▶ **TASK REQUIREMENTS**
Every line that contains the word "logo" is to be copied from the listing.

_ _ _ _ _ _ _

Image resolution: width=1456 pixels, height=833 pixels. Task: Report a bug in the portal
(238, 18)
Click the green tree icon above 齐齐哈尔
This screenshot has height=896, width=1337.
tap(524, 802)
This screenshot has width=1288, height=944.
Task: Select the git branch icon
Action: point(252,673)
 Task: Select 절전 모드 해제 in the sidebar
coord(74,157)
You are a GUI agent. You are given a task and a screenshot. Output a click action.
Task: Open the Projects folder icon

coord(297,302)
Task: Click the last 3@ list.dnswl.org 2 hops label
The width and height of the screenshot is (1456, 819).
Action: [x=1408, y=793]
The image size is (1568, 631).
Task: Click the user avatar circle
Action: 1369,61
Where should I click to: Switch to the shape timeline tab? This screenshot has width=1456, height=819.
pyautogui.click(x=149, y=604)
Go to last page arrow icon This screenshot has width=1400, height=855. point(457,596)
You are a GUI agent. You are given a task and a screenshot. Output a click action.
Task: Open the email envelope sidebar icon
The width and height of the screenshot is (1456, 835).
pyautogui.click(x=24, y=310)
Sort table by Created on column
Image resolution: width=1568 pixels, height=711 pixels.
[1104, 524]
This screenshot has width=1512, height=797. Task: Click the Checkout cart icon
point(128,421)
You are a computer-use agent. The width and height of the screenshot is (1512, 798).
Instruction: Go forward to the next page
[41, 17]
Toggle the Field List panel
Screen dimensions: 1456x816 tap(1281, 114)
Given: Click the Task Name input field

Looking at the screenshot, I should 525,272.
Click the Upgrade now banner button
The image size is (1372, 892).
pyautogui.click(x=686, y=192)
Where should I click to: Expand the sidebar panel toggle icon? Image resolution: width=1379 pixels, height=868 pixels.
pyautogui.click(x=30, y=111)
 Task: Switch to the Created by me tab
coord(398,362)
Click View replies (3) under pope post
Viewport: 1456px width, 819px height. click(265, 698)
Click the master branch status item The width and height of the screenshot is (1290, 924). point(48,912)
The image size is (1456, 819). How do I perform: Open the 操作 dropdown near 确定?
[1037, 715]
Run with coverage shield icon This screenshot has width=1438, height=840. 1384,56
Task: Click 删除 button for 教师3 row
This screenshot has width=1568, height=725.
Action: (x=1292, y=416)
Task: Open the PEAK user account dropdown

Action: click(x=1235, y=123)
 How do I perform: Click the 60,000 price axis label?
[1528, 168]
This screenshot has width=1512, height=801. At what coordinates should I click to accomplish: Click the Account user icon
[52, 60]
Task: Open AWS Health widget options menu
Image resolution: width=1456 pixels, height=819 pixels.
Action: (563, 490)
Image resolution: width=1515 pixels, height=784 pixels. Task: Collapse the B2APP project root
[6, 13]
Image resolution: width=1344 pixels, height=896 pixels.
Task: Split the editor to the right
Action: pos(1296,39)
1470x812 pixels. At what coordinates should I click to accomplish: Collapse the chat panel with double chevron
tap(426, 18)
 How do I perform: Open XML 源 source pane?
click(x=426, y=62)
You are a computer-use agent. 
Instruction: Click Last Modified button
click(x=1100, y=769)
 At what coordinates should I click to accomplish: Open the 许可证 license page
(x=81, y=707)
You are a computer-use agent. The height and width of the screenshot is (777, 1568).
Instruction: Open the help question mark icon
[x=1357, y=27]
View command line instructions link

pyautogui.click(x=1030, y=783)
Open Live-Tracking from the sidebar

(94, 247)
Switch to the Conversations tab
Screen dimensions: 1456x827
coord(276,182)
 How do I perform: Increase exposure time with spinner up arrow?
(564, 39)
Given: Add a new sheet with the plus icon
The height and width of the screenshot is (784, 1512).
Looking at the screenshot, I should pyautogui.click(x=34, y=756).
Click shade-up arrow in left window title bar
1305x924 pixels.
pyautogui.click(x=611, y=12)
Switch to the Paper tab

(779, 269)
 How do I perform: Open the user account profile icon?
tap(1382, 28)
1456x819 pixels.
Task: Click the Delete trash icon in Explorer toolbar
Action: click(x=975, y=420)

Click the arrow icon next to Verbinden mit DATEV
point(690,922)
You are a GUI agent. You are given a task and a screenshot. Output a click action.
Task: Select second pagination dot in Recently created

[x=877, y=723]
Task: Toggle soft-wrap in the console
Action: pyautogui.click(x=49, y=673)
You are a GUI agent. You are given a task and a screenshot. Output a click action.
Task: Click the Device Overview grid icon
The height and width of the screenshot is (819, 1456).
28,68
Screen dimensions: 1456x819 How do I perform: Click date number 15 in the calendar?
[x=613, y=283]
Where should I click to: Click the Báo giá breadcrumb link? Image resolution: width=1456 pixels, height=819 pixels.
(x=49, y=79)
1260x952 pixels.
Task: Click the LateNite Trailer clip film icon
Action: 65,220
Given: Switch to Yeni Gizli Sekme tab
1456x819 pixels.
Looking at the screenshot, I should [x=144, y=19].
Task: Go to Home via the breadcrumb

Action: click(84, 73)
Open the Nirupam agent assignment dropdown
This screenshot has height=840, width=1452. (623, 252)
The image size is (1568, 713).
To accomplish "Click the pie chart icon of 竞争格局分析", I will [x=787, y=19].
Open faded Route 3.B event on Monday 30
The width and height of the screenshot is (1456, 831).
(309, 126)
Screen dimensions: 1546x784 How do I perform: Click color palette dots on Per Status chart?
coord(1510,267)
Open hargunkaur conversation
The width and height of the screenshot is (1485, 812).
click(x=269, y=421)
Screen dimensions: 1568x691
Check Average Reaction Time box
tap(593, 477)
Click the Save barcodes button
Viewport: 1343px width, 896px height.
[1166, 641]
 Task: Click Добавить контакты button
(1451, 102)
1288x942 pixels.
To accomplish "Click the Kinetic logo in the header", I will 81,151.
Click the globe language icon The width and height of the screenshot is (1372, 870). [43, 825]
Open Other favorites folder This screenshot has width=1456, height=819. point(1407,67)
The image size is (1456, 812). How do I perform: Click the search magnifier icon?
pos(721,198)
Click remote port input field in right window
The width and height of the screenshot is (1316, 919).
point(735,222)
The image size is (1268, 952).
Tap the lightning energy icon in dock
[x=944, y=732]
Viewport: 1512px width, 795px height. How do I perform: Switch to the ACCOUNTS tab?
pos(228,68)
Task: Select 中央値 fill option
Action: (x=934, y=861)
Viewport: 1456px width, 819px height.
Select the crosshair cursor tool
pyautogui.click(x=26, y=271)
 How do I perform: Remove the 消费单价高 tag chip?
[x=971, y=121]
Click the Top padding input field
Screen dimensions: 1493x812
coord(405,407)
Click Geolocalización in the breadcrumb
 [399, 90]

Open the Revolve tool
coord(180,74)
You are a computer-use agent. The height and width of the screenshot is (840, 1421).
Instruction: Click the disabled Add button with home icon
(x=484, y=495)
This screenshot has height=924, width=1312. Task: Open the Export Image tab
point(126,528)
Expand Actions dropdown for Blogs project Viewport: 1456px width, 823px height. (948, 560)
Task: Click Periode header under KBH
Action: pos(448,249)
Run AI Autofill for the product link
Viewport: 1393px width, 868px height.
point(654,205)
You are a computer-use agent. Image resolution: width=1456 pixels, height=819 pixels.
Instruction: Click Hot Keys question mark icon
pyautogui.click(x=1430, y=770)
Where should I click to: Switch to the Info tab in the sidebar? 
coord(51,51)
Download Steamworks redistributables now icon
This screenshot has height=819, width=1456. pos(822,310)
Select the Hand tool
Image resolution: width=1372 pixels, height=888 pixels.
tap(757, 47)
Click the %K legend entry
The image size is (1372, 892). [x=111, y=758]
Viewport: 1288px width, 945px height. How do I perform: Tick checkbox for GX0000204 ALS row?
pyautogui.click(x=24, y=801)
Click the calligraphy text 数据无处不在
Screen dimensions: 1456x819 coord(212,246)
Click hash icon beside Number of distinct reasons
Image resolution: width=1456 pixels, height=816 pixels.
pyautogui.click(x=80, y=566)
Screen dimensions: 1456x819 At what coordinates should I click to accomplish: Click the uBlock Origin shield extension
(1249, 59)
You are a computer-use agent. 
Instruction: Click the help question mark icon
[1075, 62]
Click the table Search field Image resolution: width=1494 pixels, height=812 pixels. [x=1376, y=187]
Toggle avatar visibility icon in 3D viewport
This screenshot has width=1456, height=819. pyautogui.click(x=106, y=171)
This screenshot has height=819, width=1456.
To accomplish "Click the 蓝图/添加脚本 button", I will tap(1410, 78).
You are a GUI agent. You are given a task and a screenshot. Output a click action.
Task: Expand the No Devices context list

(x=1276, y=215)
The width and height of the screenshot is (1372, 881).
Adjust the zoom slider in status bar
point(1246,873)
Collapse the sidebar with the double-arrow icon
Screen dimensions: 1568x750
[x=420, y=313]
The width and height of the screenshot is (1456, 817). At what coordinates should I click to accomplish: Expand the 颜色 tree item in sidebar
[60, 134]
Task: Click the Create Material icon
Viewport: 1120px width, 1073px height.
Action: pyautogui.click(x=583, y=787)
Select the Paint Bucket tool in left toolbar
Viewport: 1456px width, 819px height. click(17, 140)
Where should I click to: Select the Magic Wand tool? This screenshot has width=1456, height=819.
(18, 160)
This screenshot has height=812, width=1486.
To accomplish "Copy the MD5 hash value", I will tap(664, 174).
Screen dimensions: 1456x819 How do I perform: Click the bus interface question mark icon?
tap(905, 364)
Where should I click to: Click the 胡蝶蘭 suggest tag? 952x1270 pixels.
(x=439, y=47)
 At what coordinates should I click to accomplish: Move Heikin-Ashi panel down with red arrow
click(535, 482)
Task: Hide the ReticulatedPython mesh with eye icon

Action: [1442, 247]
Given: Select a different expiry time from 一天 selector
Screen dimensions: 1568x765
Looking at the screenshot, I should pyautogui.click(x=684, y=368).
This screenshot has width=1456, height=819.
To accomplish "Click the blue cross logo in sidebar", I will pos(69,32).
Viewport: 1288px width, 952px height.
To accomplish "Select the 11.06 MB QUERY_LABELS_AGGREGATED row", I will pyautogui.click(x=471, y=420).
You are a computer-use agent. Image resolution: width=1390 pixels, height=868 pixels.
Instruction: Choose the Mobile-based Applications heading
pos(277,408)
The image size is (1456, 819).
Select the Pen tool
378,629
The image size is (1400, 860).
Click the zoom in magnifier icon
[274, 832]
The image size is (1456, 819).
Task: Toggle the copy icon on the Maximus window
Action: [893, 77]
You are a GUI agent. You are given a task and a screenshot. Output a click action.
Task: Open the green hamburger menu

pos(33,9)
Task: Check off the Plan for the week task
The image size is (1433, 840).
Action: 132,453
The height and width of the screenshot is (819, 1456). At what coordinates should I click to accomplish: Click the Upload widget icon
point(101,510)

_ _ _ _ _ _ _

▶ **SOLUTION TO THE EXERCISE**
To accomplish "Click the Kinetic logo in the header", I will 81,151.
To accomplish "Click the blue cross logo in sidebar", I will pos(69,32).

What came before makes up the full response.